| EXCERPTED PASSAGE |
§
It was probably quite a while before you even heard of Darwin and the Theory of Evolution.  And most likely, your first exposure to that was in exceedingly disparaging terms.  But if you took science classes in a public school, eventually you were taught about Natural Selection, and that Man’s origin was not by a magical stroke of divine creation, but by a long, incredibly slow process resulting in the gradually increasing complexity and diversity of life forms on the earth.

Initially, this must have caused some confusion, possibly even some doubt about the Biblical account.  But faith-based ideas introduced at an early age are difficult to dislodge, no matter how convincing the evidence.  How did you resolve this?  Two sets of authority figures…your parents and your teachers…gave you contradictory messages.  Who was right?

For most kids, their parents are the ultimate authority, at least until adolescence, and for many, much longer.  What happened when you asked your devout Christian parents about this?  Their answer was emphatic and certain.  You were told to ignore the teachings of science, and to hold to your faith-based beliefs.

And thus began your lifelong distrust of “pointy-headed” scientists.  You were probably told that most scientists are atheists, or even agents of Satan, bent on corrupting your beliefs.  Unless you happened to encounter a particularly charismatic teacher or influential friend who helped you to achieve some kind of epiphany, you will probably retain some vestiges of this animosity for the rest of your life, even in the unlikely event that you end up pursuing a scientific career.
§
| GIVEN MATERIAL |
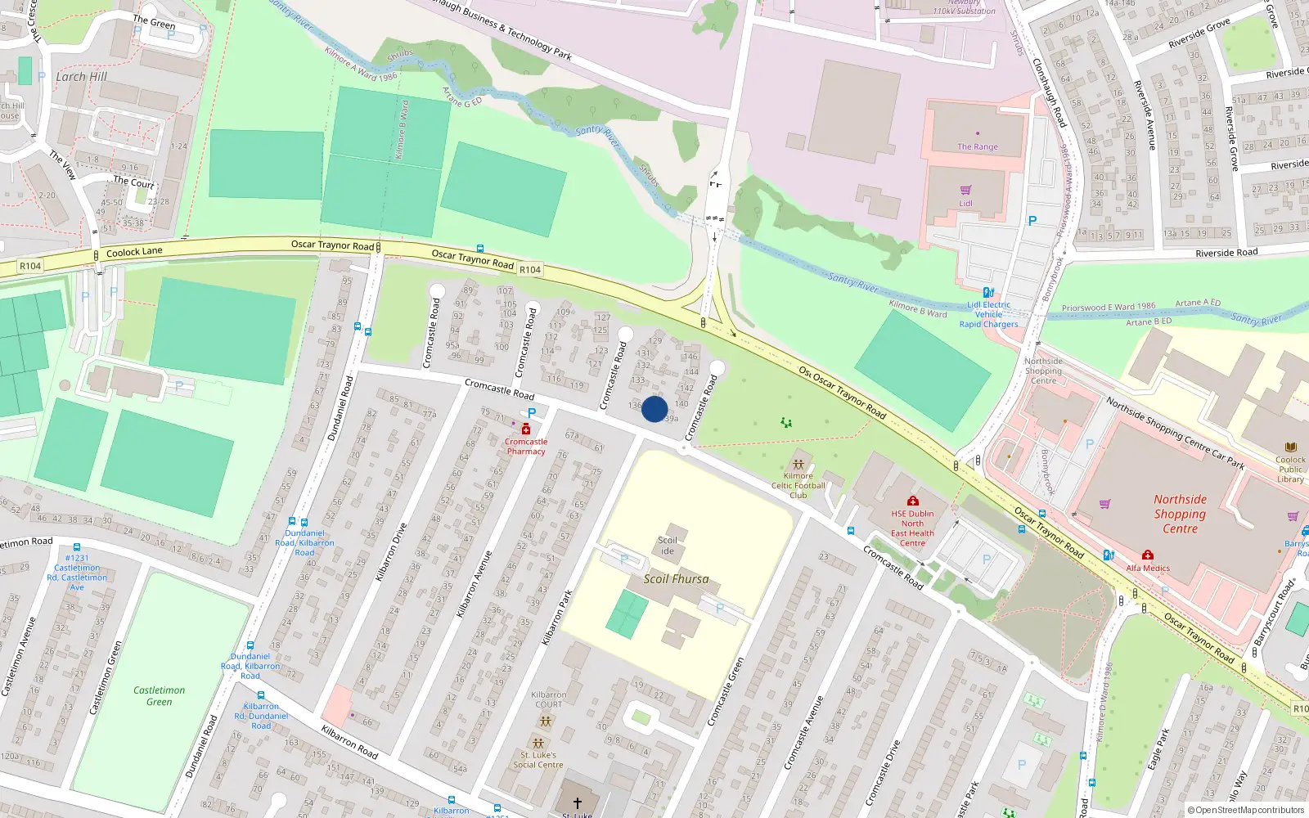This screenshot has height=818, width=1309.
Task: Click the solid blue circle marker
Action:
§
| AIM OF THE TASK |
Reproduce verbatim the portion of the passage on evolution and religious upbringing between "It was probably" and "on the earth.", inclusive.

| ANSWER TO THIS PROBLEM |
It was probably quite a while before you even heard of Darwin and the Theory of Evolution.  And most likely, your first exposure to that was in exceedingly disparaging terms.  But if you took science classes in a public school, eventually you were taught about Natural Selection, and that Man’s origin was not by a magical stroke of divine creation, but by a long, incredibly slow process resulting in the gradually increasing complexity and diversity of life forms on the earth.